Kommentar Gewalt gegen Asylsuchende: Jeder Angriff ist einer zu viel
Weniger Angriffe auf Asylsuchende sind kein Grund zur Freude. Zu viel liegt im Argen. Helfen würde schon mehr Zurückhaltung seitens einiger Politiker.
N ur noch 700 Angriffe auf Asylsuchende und ihre Unterkünfte im ersten Halbjahr 2018 – das ist das aktuelle Ergebnis der regelmäßigen Abfrage der Zahlen beim Bundesinnenministerium durch die Linken-Abgeordnete Ulla Jelpke. Die Zahl der Attacken hat damit deutlich gegenüber den Vorjahren abgenommen, ist aber, um das Offensichtliche noch einmal auszusprechen, zu hoch. Jede einzelne Brandstiftung, jeder Schlag, jedes dahingeschmierte Hakenkreuz ist zu viel.

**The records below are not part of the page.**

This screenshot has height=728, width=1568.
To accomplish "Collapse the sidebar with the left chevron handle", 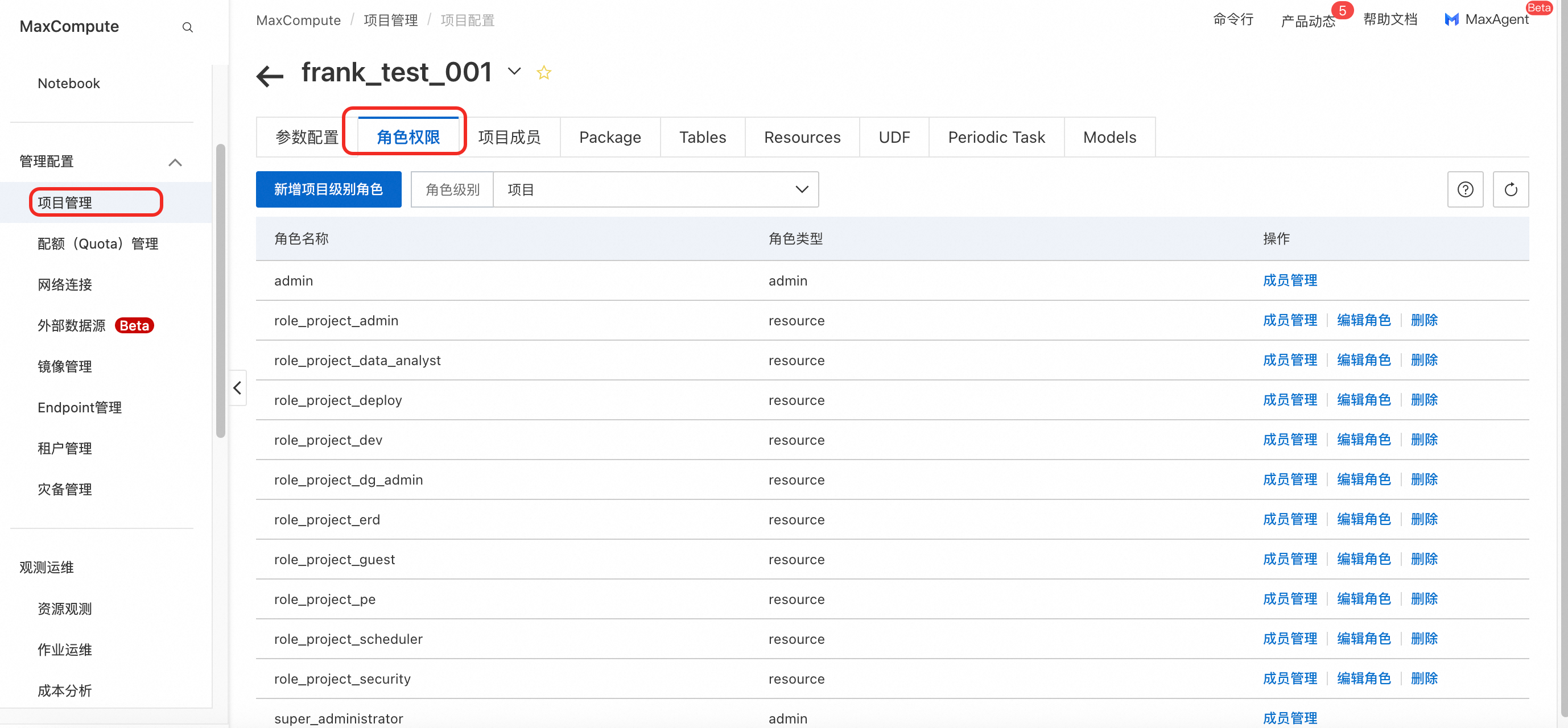I will (237, 388).
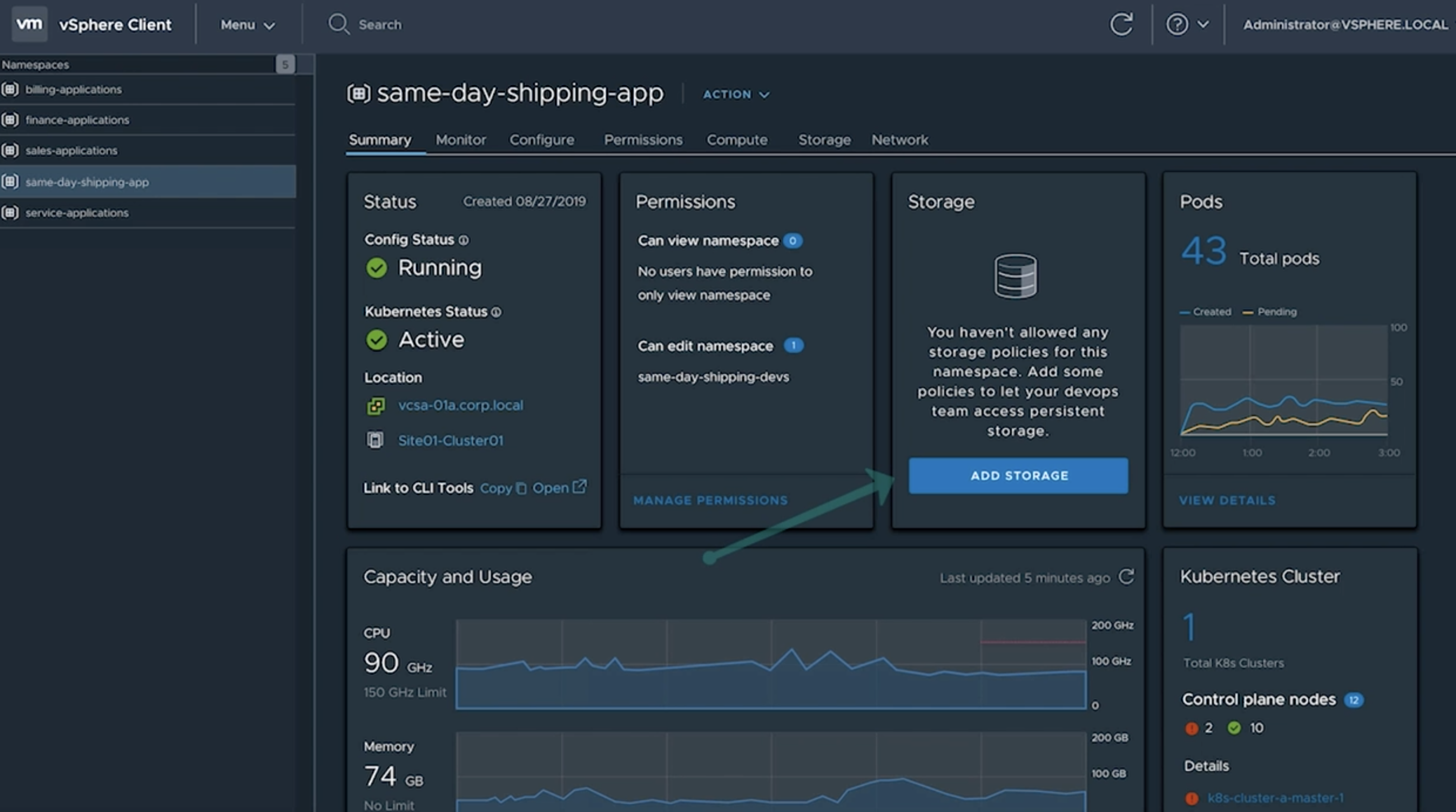Click the Open CLI tools external icon
The image size is (1456, 812).
579,486
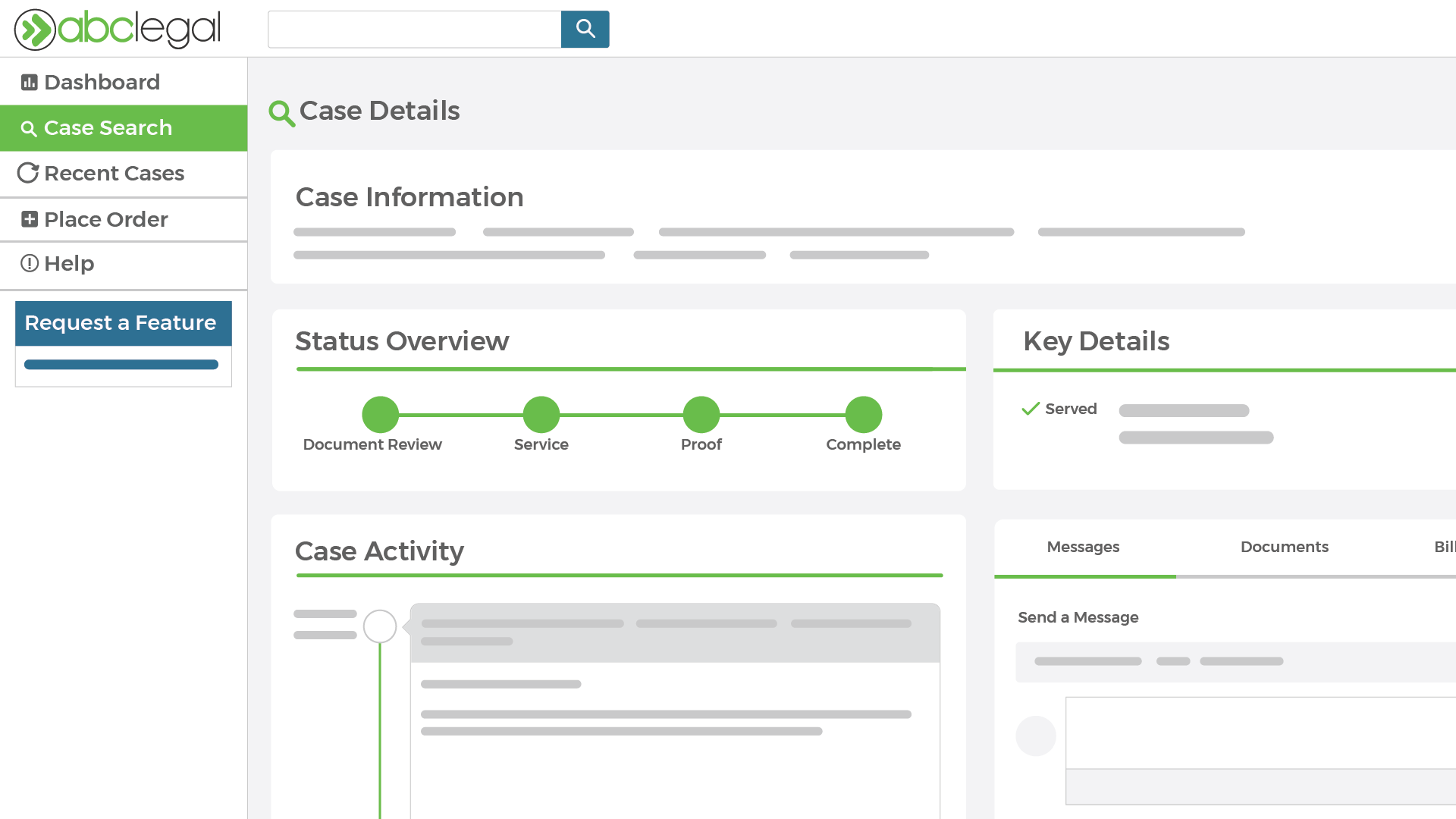Select the Case Search magnifier icon
The height and width of the screenshot is (819, 1456).
(29, 128)
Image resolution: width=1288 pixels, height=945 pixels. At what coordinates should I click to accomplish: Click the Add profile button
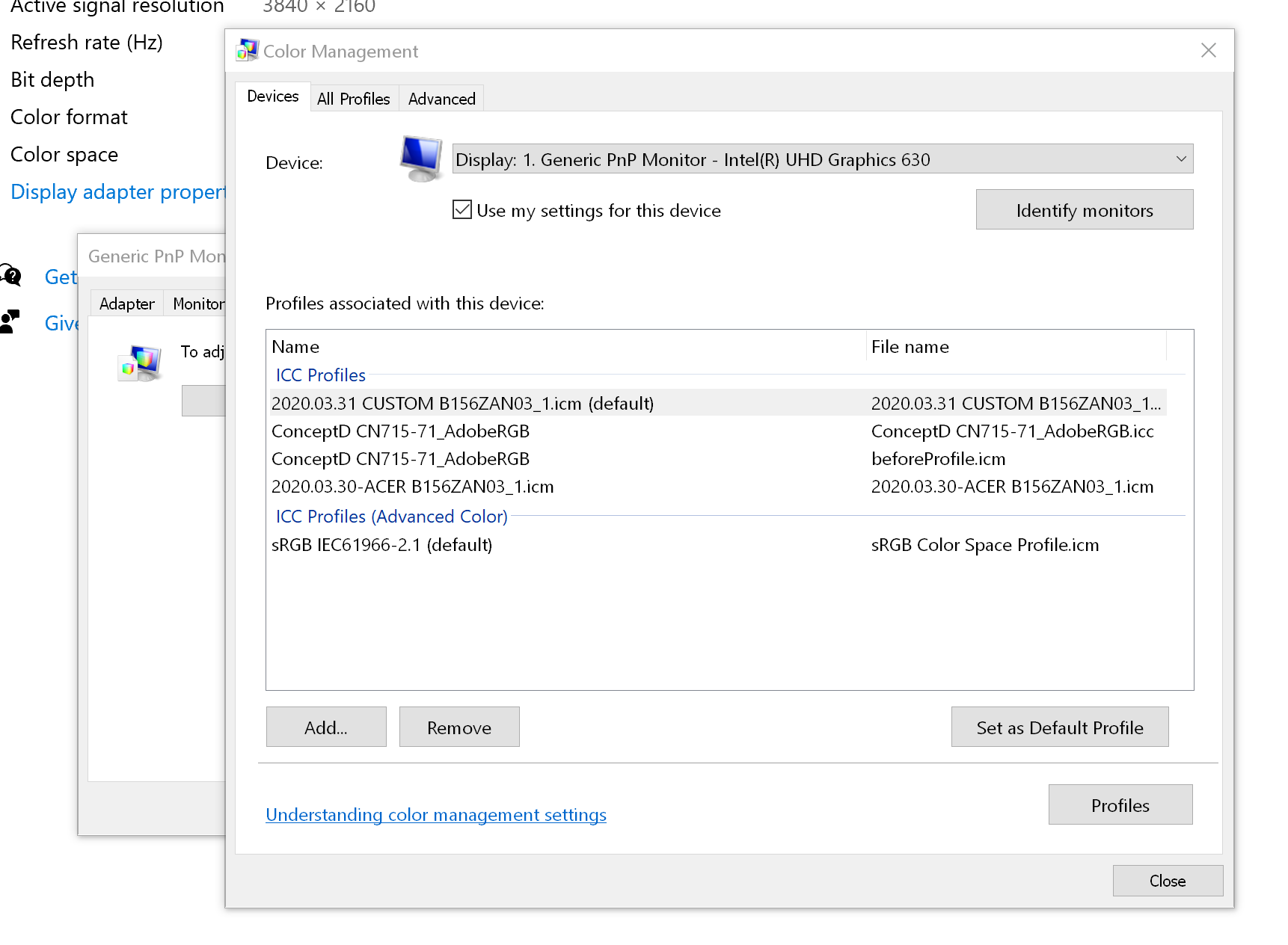(x=325, y=727)
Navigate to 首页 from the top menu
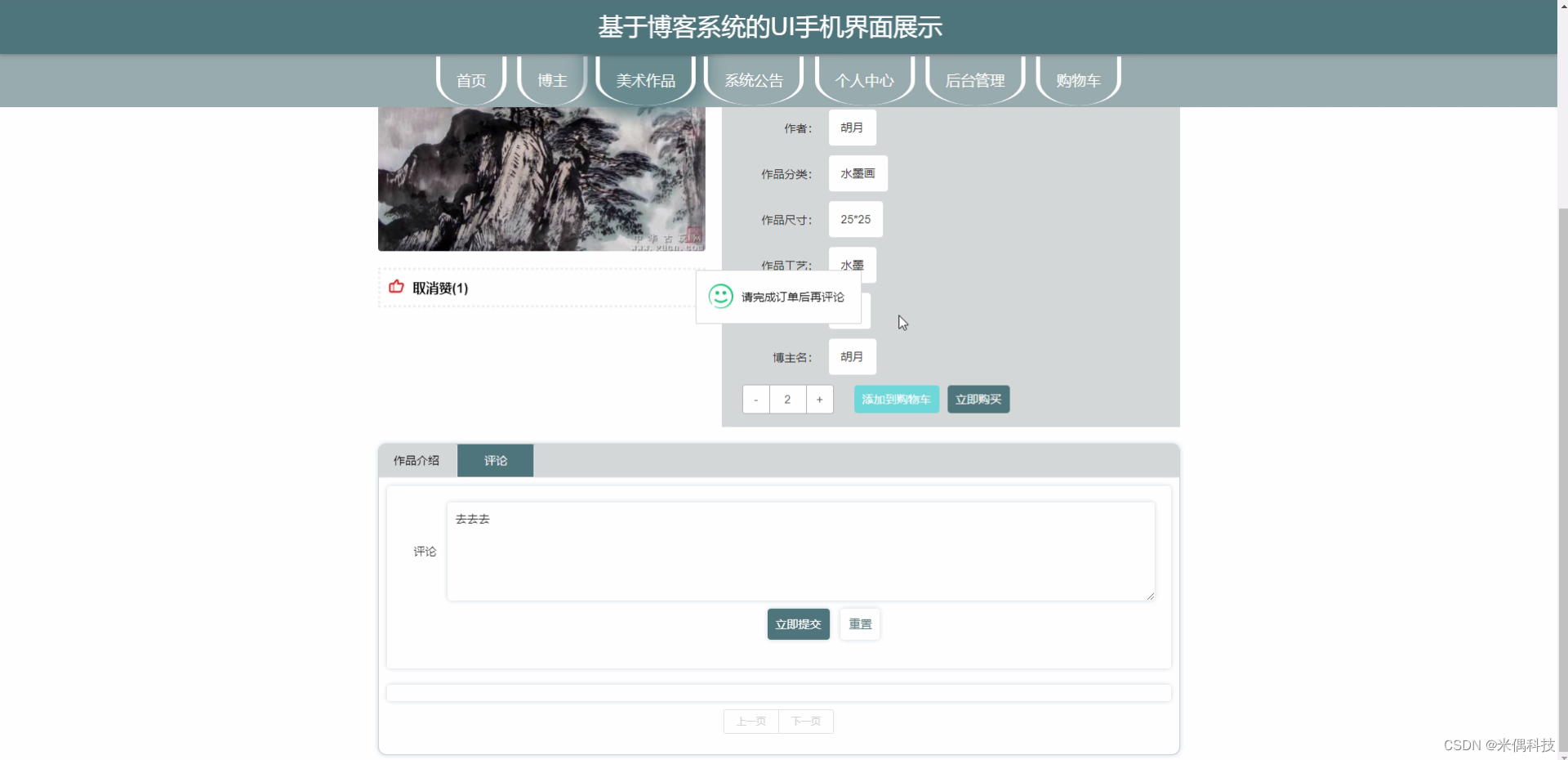This screenshot has height=760, width=1568. click(470, 80)
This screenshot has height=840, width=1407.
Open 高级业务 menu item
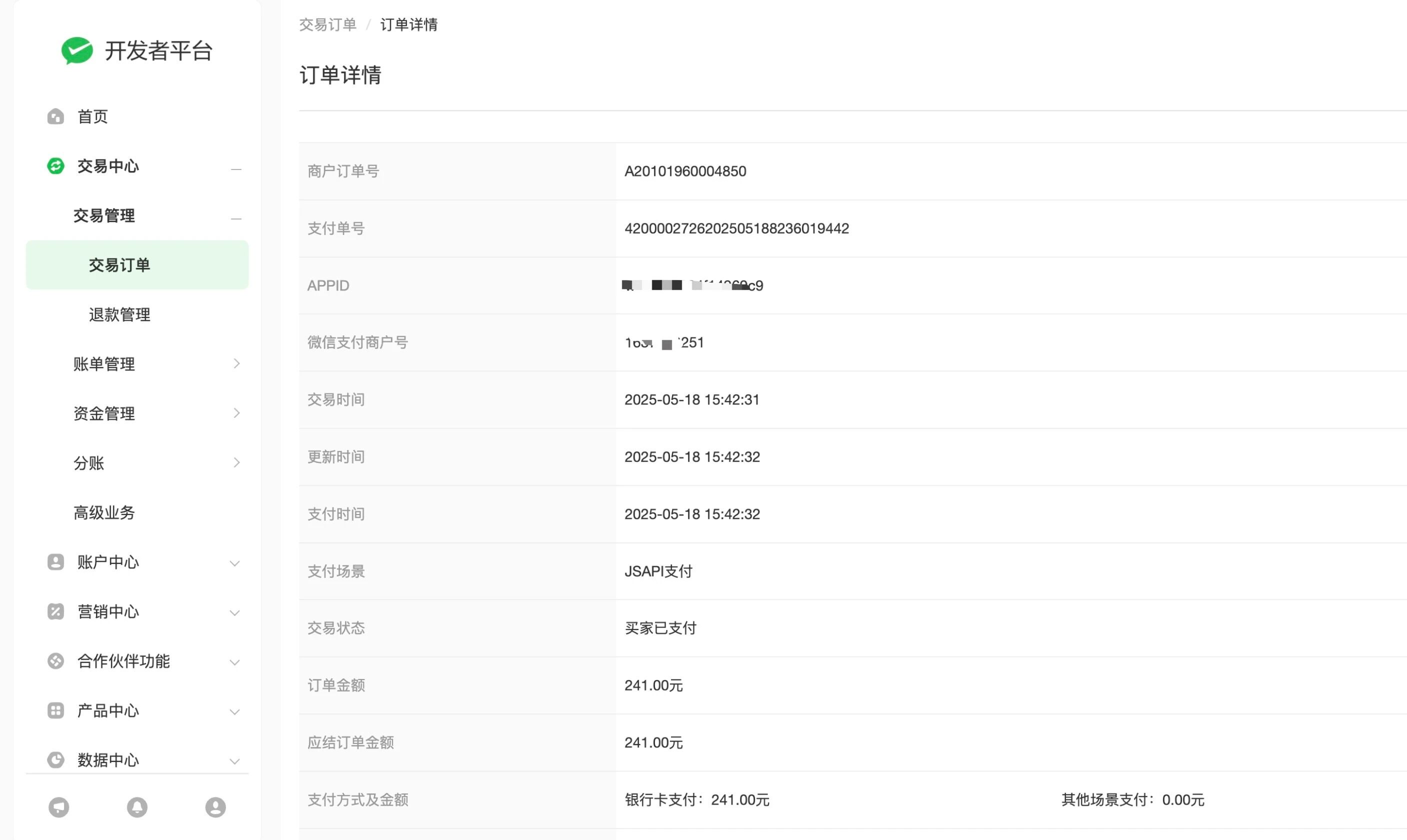pos(104,513)
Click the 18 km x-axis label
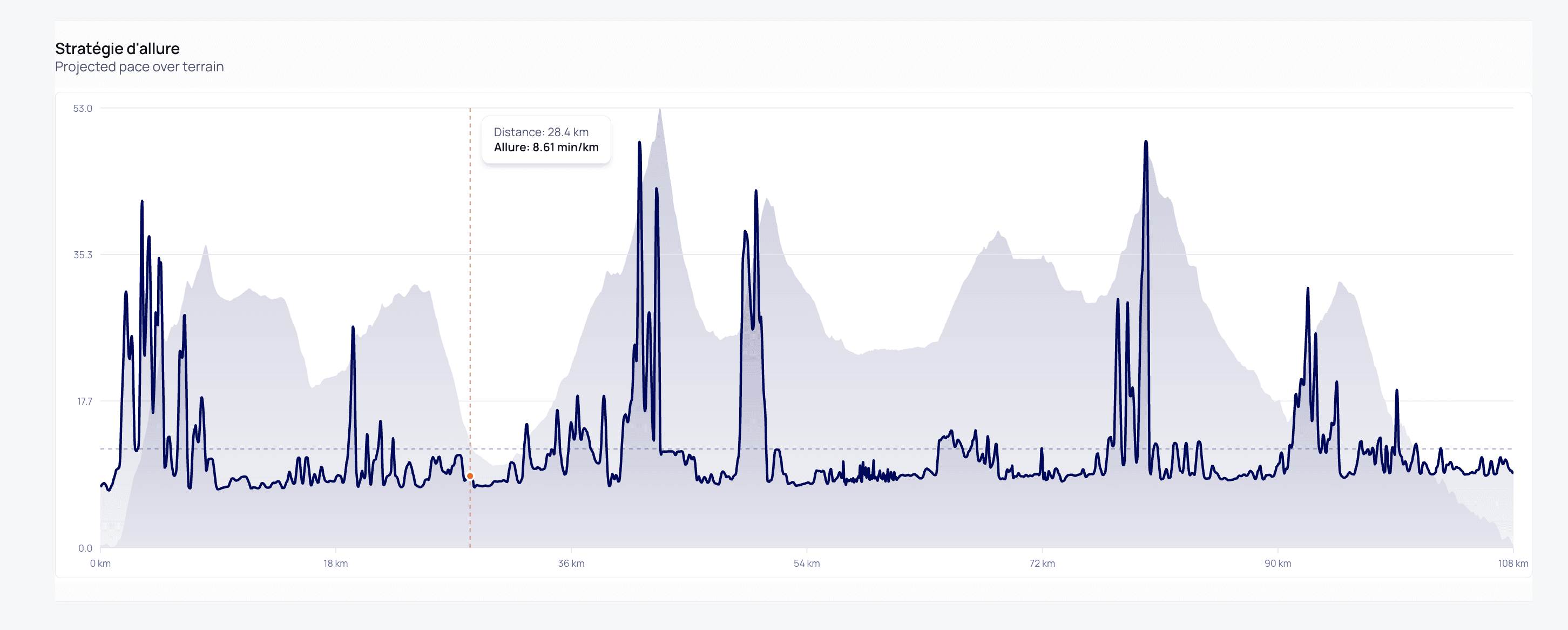Screen dimensions: 1568x630 point(335,563)
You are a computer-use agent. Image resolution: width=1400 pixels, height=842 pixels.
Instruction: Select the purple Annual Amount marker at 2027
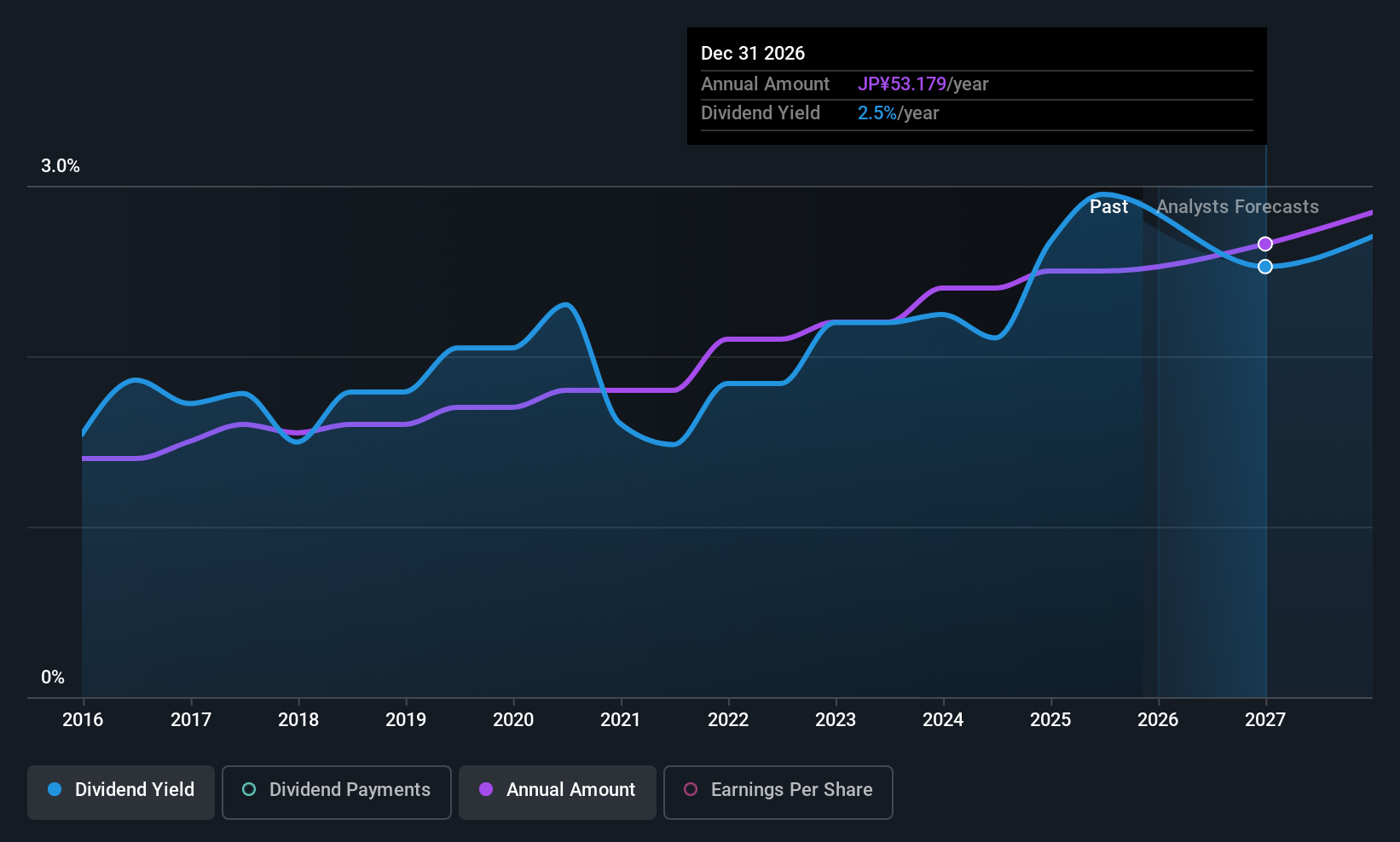point(1265,244)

Hinzu kommt, dass beim erwartbaren vierstelligen Jahresabschluss der Firma Hass und Gewalt weiterhin wohl kaum von isolierten Einzelfällen gesprochen werden kann. Während auf der einen Seite Hunderttausende für eine menschliche, offene und soziale Gesellschaft kämpfen, wird das Ideal der demokratischen Gemeinschaft aller hier Lebenden nicht nur von unverbesserlichen AfD-Funktionären hintertrieben. Die CSU mit ihrem suizidalen Wahlkampfkrawall, die CDU und auch die SPD mit ihrer Duldung desselben, ja selbst Teile der Linken, die jetzt auch unter Flüchtlingsphobikern Stimmen sammeln wollen: sie alle führen sicher nicht die Fackeln der neuen Nazis, fallen aber vor jedem sich bietenden Talkshowmikrofon der engagierten Zivilgesellschaft in den Rücken.
Auch die Signale, die die Justiz setzt, sind kaum hilfreich. Dass immerhin zwei Helfer des terroristischen NSU-Komplexes mit Abschluss des Münchner Prozesses auf freien Fuß kamen, wird juristisch gut begründet sein und im Rahmen zulässigen Ermessens liegen, die Botschaft an prospektive Mordbrenner jedoch ist katastrophal. Solange es gegen „Ausländer“ geht, darf man mit der Milde des Rechtsstaates rechnen.
So bleibt am Ende nur, die Gründe für die aktuelle Abnahme von Angriffen möglichst präzise einzugrenzen und genau dort mehr zu investieren: in mehr Engagement, bessere Strafverfolgung, mehr antirassistische Bildung und mehr Verantwortung. Letzteres kostet nicht viel. Für den Anfang täte es schon ein bisschen Zurückhaltung seitens politischer FunktionsträgerInnen.